Il responso seppur non ufficiale sull’infortunio di Alcaraz è quello di una “tenosivite”, un’infiammazione al polso dovuta al movimento ripetitivo e costante nel colpire la pallina per generare potenza. Si tratta di un problema fisico per cui non ci sono tempi precisi di recupero, a volte può bastare una terapia di anti-infiammatori insieme a un periodo di riposo. Ma il grande rischio è quello che il problema da acuto diventi cronico. E per questo motivo lo staff dello spagnolo ha deciso per uno stop di quasi due mesi. A lanciare ora l’allarme è l’ex coach di Serena Williams, Patrick Mouratoglou: “La mia esperienza mi dice che se hanno deciso di mettergli quel tutore non si tratta di un segnale positivo. Dovrà tenerlo fermo per tre settimane, non potrà allenarsi molto e quindi ci vorrà del tempo per recuperare. La cosa più importante è che ha detto che la sua carriera è lunga e non vuole metterla in pericolo per un obiettivo a breve termine”.

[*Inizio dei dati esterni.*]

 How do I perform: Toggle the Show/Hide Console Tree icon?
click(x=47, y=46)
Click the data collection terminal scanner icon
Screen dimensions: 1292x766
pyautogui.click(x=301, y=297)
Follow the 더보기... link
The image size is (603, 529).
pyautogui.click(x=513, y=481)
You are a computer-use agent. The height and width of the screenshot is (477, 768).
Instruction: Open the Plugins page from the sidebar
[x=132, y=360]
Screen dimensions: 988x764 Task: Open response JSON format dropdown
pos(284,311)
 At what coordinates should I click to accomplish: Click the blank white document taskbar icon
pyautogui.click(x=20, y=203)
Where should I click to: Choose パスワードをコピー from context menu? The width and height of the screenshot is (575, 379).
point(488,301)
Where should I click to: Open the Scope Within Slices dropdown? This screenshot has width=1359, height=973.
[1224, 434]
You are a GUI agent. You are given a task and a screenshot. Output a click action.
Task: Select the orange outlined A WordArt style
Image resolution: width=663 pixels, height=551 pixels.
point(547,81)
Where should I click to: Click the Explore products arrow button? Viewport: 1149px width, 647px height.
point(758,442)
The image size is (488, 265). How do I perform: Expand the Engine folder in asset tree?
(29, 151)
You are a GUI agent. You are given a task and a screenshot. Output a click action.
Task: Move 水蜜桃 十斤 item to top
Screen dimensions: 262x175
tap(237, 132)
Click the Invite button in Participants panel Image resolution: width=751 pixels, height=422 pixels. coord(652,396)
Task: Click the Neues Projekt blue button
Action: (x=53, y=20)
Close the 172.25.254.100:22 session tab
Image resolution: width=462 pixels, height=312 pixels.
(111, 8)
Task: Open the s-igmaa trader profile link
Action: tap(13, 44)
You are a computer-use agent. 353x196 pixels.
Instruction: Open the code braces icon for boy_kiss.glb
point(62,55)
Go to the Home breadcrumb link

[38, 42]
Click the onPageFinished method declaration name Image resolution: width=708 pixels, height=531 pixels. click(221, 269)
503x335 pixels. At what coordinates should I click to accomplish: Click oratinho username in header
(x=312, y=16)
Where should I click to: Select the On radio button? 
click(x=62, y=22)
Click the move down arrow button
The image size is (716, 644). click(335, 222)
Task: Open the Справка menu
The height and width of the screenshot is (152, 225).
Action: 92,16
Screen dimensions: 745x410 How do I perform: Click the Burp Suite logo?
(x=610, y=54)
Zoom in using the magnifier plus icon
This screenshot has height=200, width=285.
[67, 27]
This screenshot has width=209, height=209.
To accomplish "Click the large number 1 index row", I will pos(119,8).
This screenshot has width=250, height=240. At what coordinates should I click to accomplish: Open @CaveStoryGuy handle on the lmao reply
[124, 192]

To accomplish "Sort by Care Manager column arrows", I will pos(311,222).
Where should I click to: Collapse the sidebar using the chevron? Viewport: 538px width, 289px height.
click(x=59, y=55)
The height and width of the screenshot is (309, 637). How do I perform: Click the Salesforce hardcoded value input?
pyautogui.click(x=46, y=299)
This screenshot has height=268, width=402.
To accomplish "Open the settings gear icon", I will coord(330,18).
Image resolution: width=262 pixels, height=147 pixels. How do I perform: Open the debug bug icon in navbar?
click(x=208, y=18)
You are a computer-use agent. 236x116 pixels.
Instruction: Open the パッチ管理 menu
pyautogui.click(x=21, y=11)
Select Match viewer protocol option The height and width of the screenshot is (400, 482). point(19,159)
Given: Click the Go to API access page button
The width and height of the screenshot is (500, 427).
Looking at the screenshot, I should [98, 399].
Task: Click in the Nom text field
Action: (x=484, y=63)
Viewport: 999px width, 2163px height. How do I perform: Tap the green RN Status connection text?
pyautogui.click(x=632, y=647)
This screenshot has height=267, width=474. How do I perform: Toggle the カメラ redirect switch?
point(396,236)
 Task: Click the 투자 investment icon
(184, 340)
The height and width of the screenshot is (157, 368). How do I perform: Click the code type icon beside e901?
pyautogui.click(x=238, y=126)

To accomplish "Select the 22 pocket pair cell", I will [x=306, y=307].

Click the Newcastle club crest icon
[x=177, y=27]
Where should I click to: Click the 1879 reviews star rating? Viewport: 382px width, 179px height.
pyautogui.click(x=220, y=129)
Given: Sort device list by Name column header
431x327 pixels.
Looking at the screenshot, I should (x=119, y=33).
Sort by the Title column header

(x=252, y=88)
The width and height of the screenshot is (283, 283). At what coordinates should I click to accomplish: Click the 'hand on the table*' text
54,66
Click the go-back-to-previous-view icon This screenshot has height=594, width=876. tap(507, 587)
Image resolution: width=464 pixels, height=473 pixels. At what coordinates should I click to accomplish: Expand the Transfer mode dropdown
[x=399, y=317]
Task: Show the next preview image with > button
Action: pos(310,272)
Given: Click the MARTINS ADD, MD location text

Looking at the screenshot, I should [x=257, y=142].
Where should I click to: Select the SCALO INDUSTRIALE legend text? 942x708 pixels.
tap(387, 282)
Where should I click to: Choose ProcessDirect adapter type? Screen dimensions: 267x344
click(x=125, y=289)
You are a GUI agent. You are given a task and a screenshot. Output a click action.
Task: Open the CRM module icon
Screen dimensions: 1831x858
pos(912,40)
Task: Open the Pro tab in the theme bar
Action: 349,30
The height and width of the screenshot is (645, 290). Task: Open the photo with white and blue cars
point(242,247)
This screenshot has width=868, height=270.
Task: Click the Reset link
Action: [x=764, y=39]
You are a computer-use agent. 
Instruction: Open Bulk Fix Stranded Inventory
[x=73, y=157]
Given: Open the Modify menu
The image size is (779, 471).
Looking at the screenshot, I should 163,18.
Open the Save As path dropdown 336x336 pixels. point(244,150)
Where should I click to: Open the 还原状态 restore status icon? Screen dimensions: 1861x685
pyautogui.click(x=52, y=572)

La pressione su Sinner, Medvedev si defila
L’assenza di Alcaraz dal Roland Garros lascia la porta aperta ad altri tennisti per provare l’assalto al titolo. E’ ovvio che i favori del pronostico sono dalla parte di Sinner dopo le vittorie a Indian Wells, Miami e Montecarlo. Ma la terra rossa non rappresenta di certo il suo elemento ideale e anche Mourataglou ha dei dubbi: “Molti dicono che senza Carlos, Jannik Sinner vincerà sicuramente a Parigi…Io non lo so, vedremo”. Chi si tira fuori subito magari anche per evitare pressioni è il russo Daniil Medvedev: “In questo momento per vincere a Parigi devi battere solo Sinner, quindi credo che un po’ di pressione ci sia sugli altri. Ma non per me visto che a Parigi non ho mai fatto molta strada. Nello spogliatoio siamo tutti dispiaciuti per Carlos, era una cosa che nessuno si aspettava”.
Il messaggio del fisioterapista di Carlos
Il momento forse più complicato della giovanissima carriera di Carlos Alcaraz. I risultati non sono mai stati davvero un problema per lo spagnolo che si è imposto da giovanissimo all’attenzione del mondo del tennis ma gli infortuni rappresentano sempre la fase più delicata. E ora a dargli il supporto massimo deve essere anche il suo team. Sui social è arrivato il messaggio del suo fisioterapista, Alberto Lledo Quiles: “I momenti difficili fanno parte del viaggio. Quando sul tuo cammino compaiono delle difficoltà hai due opzione: farti buttare giù o usarle come un vantaggio. Noi abbiamo scelto la seconda opzione. Questo periodo ci permettere di lavorare su cose che non vengono notate mentre sei in campo. Torneremo più motivati e forti di prima”.